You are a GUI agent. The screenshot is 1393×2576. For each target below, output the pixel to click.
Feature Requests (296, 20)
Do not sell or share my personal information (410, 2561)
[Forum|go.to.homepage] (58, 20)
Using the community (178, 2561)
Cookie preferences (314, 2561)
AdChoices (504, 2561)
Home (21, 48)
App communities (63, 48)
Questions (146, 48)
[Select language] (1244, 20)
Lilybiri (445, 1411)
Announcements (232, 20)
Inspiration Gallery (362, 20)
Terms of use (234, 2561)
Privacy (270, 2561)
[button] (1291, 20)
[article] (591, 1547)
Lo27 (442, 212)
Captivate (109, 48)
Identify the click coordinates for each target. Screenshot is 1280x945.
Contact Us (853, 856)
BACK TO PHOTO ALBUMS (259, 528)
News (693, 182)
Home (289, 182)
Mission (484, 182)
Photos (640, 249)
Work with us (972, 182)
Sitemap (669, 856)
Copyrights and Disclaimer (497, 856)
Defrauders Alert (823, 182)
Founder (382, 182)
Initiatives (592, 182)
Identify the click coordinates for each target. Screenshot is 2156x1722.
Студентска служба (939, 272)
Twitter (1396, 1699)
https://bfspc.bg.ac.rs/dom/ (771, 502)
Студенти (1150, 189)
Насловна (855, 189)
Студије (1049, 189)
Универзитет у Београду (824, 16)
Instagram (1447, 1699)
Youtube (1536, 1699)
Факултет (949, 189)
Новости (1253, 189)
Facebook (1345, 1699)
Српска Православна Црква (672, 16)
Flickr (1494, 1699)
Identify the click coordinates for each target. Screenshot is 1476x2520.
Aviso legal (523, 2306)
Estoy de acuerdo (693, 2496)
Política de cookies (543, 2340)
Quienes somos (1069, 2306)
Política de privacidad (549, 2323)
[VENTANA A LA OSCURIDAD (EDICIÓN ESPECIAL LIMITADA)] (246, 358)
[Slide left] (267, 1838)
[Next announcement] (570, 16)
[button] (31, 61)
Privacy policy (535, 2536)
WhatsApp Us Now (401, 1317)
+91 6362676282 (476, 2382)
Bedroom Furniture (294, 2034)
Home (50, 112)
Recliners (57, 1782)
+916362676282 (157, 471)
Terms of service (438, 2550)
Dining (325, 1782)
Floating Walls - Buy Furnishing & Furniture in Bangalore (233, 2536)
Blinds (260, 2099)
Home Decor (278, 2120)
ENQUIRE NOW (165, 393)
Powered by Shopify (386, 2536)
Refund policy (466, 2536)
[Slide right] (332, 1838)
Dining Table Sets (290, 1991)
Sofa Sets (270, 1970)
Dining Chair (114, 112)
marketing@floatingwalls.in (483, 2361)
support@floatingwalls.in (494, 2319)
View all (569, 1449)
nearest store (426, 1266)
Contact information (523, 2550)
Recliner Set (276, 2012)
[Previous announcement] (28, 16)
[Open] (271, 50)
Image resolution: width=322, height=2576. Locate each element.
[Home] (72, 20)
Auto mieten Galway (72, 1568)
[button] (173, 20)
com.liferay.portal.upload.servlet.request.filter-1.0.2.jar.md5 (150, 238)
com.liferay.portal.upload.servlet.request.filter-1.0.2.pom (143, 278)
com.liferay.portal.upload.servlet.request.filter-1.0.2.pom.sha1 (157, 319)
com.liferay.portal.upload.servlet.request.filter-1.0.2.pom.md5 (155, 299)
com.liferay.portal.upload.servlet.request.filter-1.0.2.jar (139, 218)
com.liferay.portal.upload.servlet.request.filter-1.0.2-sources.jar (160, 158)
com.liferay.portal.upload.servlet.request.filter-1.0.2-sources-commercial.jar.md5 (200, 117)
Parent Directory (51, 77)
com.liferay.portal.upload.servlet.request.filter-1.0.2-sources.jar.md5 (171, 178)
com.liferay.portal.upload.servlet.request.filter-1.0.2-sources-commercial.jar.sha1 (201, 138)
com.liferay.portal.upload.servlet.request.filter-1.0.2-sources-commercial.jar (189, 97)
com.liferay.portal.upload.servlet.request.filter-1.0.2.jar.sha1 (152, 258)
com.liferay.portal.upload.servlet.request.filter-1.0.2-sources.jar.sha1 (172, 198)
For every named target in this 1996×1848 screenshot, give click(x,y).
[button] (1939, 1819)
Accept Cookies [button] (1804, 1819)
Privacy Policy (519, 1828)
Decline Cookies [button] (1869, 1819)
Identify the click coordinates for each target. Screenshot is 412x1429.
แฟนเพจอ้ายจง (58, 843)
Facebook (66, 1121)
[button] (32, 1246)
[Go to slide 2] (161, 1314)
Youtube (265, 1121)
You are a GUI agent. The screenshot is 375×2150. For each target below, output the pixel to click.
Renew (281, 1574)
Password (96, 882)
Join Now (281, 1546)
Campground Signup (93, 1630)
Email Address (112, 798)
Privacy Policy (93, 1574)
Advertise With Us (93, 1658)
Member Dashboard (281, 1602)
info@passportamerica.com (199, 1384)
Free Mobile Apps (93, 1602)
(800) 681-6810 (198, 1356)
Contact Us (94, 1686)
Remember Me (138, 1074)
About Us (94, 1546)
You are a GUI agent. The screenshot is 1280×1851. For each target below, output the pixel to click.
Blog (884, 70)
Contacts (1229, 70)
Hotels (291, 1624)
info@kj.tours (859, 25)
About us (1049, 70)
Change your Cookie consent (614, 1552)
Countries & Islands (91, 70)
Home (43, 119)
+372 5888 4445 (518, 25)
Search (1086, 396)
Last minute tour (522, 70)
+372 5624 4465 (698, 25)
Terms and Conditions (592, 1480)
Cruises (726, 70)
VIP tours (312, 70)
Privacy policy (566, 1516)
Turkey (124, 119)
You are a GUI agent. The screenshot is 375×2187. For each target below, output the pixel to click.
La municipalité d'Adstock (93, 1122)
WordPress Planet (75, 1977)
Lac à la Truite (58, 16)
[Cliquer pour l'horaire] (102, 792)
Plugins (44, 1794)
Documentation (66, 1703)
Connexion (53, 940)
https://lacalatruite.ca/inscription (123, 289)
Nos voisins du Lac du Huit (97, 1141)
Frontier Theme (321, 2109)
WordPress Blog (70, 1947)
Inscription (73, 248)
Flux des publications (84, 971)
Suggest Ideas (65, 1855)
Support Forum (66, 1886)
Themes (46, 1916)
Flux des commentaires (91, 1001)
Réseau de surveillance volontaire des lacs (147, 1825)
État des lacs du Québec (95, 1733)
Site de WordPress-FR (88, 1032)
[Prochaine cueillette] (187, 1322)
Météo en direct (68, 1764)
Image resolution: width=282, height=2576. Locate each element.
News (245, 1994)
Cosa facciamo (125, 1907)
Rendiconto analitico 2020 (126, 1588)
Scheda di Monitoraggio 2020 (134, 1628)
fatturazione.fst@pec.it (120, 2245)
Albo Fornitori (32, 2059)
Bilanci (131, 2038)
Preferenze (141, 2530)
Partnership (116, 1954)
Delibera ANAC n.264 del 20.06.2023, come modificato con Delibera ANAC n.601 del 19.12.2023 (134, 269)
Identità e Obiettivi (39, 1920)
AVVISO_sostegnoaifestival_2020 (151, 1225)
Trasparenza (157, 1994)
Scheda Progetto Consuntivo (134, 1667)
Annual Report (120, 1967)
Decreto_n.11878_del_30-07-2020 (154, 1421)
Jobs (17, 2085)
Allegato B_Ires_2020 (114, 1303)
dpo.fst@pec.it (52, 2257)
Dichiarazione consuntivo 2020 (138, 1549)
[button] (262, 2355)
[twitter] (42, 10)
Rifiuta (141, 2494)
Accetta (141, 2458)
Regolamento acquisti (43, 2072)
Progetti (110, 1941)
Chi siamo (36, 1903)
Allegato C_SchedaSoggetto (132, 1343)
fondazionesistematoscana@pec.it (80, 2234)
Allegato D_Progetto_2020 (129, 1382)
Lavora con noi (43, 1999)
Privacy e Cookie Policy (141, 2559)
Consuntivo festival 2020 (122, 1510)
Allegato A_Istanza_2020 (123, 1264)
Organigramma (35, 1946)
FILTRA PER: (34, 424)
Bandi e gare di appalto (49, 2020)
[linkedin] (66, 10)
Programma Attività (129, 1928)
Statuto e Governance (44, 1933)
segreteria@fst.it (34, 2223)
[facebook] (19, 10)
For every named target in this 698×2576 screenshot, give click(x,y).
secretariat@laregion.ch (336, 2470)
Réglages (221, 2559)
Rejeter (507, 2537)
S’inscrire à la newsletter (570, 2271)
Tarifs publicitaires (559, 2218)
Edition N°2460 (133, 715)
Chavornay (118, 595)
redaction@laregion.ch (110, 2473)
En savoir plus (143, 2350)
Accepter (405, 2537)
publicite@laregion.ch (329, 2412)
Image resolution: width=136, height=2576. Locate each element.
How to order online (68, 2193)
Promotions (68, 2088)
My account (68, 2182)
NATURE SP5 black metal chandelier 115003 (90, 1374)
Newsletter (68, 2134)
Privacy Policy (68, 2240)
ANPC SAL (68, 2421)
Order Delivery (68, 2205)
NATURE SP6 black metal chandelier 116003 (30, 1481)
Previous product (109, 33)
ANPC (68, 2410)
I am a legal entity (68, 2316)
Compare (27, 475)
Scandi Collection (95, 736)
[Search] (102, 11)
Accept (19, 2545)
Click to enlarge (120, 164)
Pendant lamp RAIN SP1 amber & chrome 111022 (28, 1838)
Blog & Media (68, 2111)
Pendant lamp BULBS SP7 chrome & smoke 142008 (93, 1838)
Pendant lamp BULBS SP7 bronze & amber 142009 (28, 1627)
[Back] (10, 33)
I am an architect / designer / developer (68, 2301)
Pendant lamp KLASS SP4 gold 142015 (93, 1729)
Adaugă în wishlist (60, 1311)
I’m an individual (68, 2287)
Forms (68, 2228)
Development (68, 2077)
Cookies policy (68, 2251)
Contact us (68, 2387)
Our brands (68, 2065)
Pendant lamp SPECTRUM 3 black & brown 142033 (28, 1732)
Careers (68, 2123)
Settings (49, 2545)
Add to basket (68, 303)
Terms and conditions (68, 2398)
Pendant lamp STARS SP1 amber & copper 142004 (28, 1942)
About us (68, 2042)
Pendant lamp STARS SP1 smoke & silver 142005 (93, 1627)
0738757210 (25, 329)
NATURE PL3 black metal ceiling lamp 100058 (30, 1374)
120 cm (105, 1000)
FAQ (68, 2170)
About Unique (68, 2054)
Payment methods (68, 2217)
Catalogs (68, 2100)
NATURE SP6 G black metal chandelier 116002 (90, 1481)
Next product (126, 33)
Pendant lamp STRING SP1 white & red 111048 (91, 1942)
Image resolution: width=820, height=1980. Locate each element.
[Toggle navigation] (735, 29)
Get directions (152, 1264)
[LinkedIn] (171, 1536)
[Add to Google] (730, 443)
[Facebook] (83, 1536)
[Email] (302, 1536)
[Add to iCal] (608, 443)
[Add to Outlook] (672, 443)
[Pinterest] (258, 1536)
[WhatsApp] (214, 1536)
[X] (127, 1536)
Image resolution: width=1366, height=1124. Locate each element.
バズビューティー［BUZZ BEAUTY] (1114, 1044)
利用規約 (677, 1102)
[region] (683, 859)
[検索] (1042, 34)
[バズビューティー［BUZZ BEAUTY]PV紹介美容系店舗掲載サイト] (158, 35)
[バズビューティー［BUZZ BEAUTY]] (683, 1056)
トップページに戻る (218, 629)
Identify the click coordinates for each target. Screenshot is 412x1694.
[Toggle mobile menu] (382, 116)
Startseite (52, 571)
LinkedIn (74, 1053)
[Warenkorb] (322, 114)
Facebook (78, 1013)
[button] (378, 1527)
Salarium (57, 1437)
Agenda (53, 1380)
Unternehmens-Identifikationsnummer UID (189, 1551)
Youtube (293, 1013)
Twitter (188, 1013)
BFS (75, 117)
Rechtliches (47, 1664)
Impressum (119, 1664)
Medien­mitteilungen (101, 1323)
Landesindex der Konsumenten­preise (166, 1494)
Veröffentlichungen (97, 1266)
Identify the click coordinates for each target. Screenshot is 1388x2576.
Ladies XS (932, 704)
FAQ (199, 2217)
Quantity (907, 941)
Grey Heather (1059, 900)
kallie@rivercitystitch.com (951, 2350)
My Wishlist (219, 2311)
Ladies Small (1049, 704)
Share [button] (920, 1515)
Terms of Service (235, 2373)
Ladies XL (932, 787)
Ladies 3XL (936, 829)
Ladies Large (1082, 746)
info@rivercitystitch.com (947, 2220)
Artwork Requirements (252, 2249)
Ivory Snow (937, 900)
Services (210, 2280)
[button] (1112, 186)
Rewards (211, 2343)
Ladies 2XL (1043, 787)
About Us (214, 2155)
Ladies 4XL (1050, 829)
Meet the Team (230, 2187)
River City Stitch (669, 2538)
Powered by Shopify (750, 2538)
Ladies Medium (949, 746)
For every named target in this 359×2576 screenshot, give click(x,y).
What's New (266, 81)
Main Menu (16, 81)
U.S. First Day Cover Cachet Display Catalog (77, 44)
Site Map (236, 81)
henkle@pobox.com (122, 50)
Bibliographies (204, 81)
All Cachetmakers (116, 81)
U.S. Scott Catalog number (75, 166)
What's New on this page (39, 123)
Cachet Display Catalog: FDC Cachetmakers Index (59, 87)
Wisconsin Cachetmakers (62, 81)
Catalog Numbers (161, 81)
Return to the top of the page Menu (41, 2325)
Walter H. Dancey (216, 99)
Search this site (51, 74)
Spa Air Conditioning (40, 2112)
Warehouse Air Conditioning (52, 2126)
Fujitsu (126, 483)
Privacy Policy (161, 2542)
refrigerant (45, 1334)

# # # #

**Work to be completed**
Output the listing above word for word, from the opening line through the line that contains "Founder (382, 182)", and leave out everything after it.

**Solution**
You are a GUI agent. The screenshot is 1393×2576. For each target below, output the pixel to click.
Feature Requests (296, 20)
Do not sell or share my personal information (410, 2561)
[Forum|go.to.homepage] (58, 20)
Using the community (178, 2561)
Cookie preferences (314, 2561)
AdChoices (504, 2561)
Home (21, 48)
App communities (63, 48)
Questions (146, 48)
[Select language] (1244, 20)
Lilybiri (445, 1411)
Announcements (232, 20)
Inspiration Gallery (362, 20)
Terms of use (234, 2561)
Privacy (270, 2561)
[button] (1291, 20)
[article] (591, 1547)
Lo27 (442, 212)
Captivate (109, 48)
Identify the click coordinates for each target. Screenshot is 1280x945.
Contact Us (853, 856)
BACK TO PHOTO ALBUMS (259, 528)
News (693, 182)
Home (289, 182)
Mission (484, 182)
Photos (640, 249)
Work with us (972, 182)
Sitemap (669, 856)
Copyrights and Disclaimer (497, 856)
Defrauders Alert (823, 182)
Founder (382, 182)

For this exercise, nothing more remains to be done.